Encounter with the Lord

Encounter with the Lord

3 mins
334


Religion and religious practices have never been an attraction to me. No, I'm not a person with no faith and beliefs, but I've never been quite vocal on or rigid towards anything related to the conventional idea of Gods, Goddesses or idol worship. The only constant has been Lord Jagannath. Kalia. 


After almost a restless year of not seeing those big, black eyes, I decided to visit His shrine by myself. Never in my 23 years of life have I done that, wandered around the premises alone. But this time I decided I would. And it was the most magical time I ever spent.

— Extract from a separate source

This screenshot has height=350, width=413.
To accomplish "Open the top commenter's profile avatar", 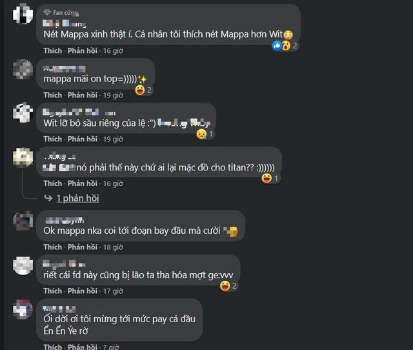I will pos(23,14).
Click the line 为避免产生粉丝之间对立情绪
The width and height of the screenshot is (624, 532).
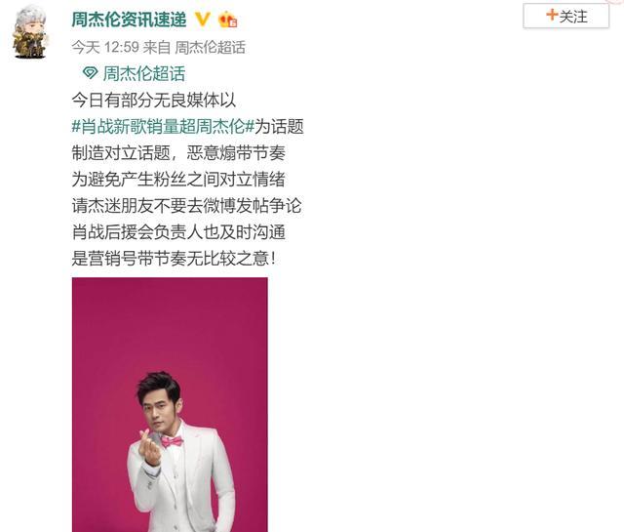178,180
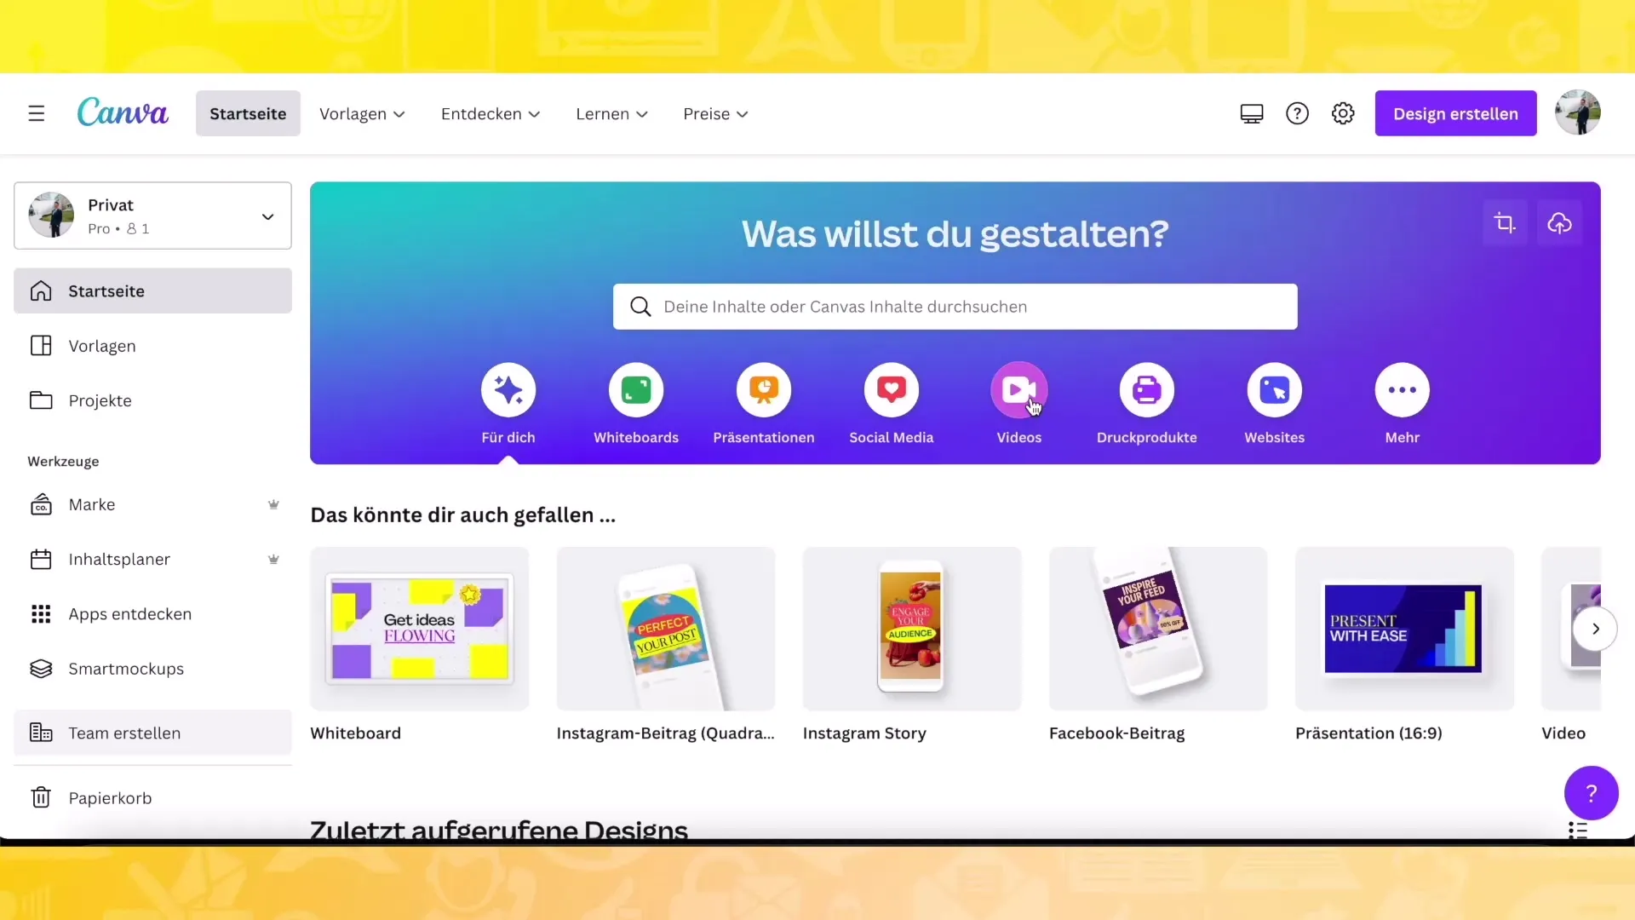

All the charm that Kalia exudes brings in thousands of devotees every day. Thursday was no different. I mean, of course, He is who He is, right? An hour in the scorching heat is never a difficulty. The sun, it cleanses us, before we enter into the abode of the most beloved God. At some point, I considered waiting as a test, but now as I move ahead in life, I realise it's never a test, the wait. All it ever was and will be is a way to appreciate what we're looking for or putting our efforts into. 


Anyway.


This time, I was aware, more than I ever was in my visits before. Maybe it was a perk of being by myself. There were so many kids around, of varying ages. In intervals, devotees would raise both their hands and call out "Jay Jagannath" and the kids would follow their lead. In front of me was an kid of around 10 months who I'm sure was clueless to the call but no matter, would raise both of his tiny hands up and smile. That's when I realized the process of how faith and beliefs are handed down to generations. They change, but nonetheless, a remnant stays back and comes in full force in times of anxiety, desparation and gloom. Yes, we stray away from that path for years, but like I believe, whatever we've been through, whatever we've nurtured, comes back to us in forms we never expect it to: strength, the hope, the generosity, the forgiveness and every humane emotion on the planet. 

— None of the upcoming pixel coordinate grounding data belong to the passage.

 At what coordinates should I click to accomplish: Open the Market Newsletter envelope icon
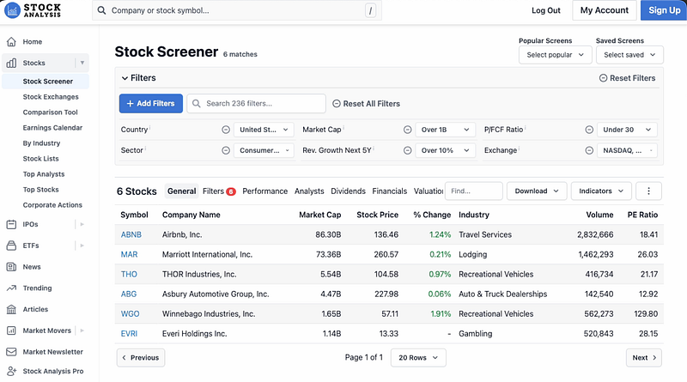click(11, 351)
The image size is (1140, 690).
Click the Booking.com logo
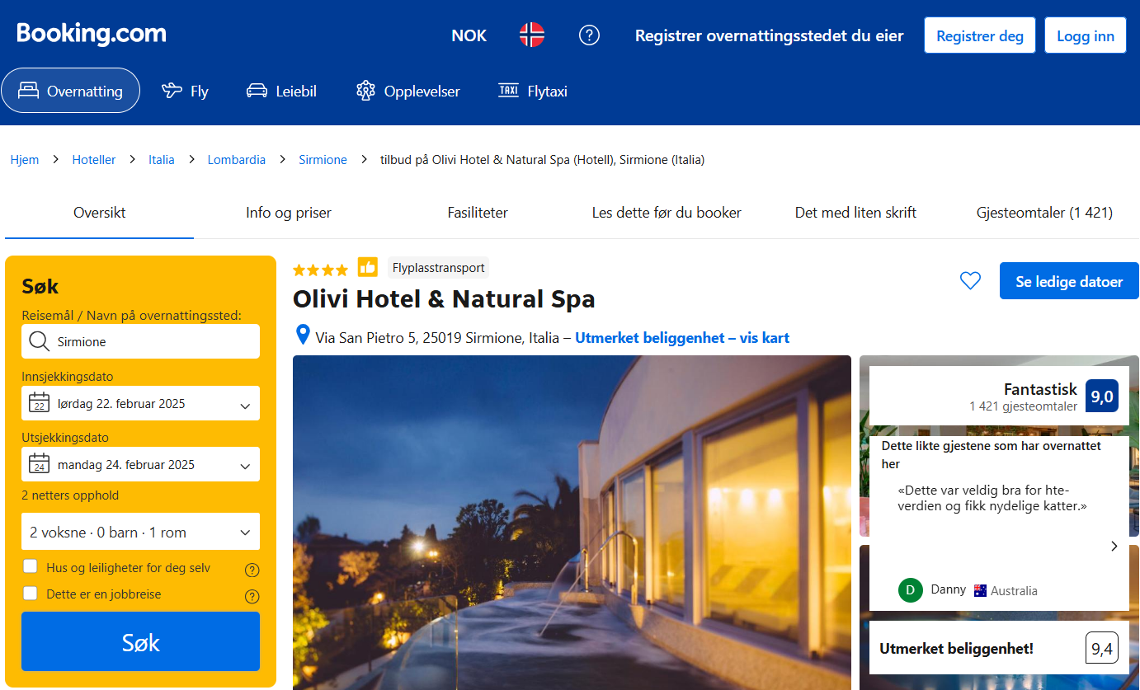[92, 34]
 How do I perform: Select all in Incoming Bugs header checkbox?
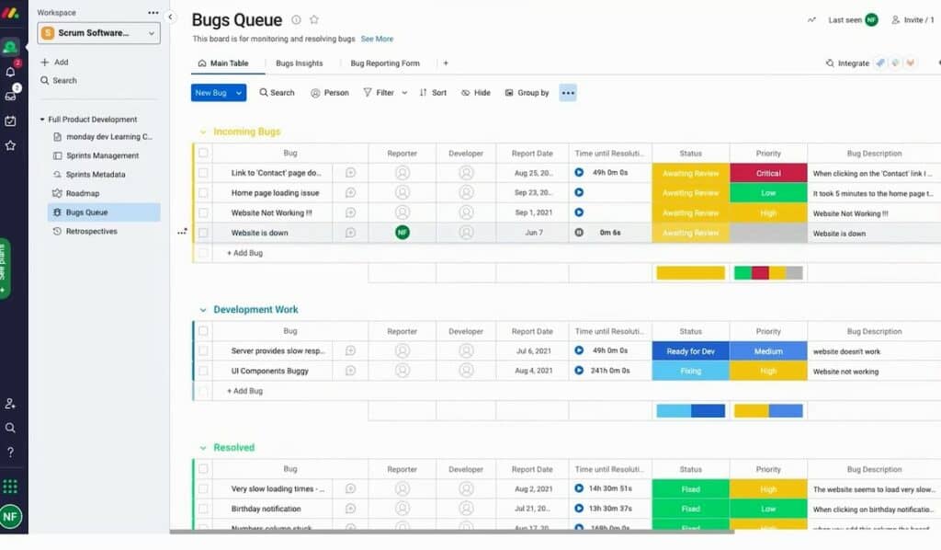click(204, 154)
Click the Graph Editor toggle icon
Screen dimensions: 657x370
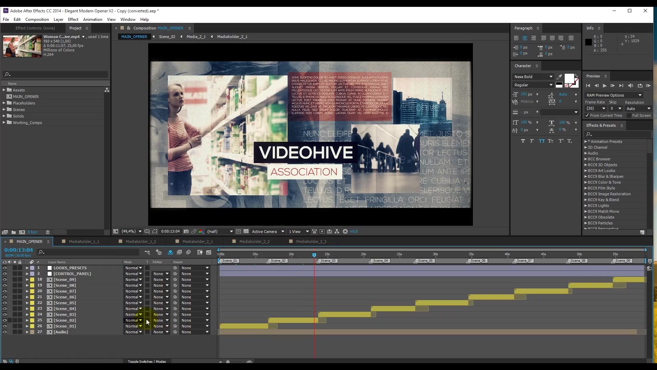click(208, 252)
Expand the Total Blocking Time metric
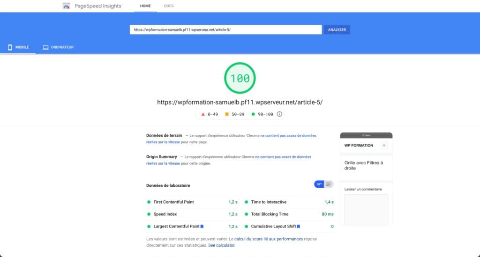Viewport: 480px width, 257px height. 270,214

As I entered into the sanctum, it was overwhelming. Yes, the crowd made me nervous and jumpy, but an energy surged through my entire existence. I drifted into a trance. I walked and walked in the sea of people for what felt like an eternity. Until I saw His eyes. And everything came to a stop.

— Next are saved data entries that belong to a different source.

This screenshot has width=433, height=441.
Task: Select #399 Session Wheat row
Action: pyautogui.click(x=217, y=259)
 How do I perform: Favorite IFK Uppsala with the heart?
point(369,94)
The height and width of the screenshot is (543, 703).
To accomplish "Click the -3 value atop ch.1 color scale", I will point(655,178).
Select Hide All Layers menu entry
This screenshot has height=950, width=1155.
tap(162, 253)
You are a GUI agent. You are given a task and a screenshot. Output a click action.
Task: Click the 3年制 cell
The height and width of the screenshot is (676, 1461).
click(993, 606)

Tears flowed freely as I delved deep into what He had to show me. If He had anything to show me. I don't remember if I saw anything except those magical eyes. It was just me bathing in my tears under His understanding gaze, washing off all the regrets, grudges, complaints, woes and sins. 


It was forever in a matter of minutes. I didn't experience a calm wash over my unsettled soul, but I sure did feel settled. I didn't find answers to the thousand questions I had, but it didn't matter. All I cared about and treasured was that Kalia listened to me, to every word I had to say. And He understood. I know He did.


Just as I about to step out, a tuneless murmur caught my attention. On the stairs of the exit door was a woman in tattered clothes, with her eyes shut, humming Kotha Bhoga Khia. I stared at her for a minute or two and left wondering the magnitude of His influence on the lives of every living soul.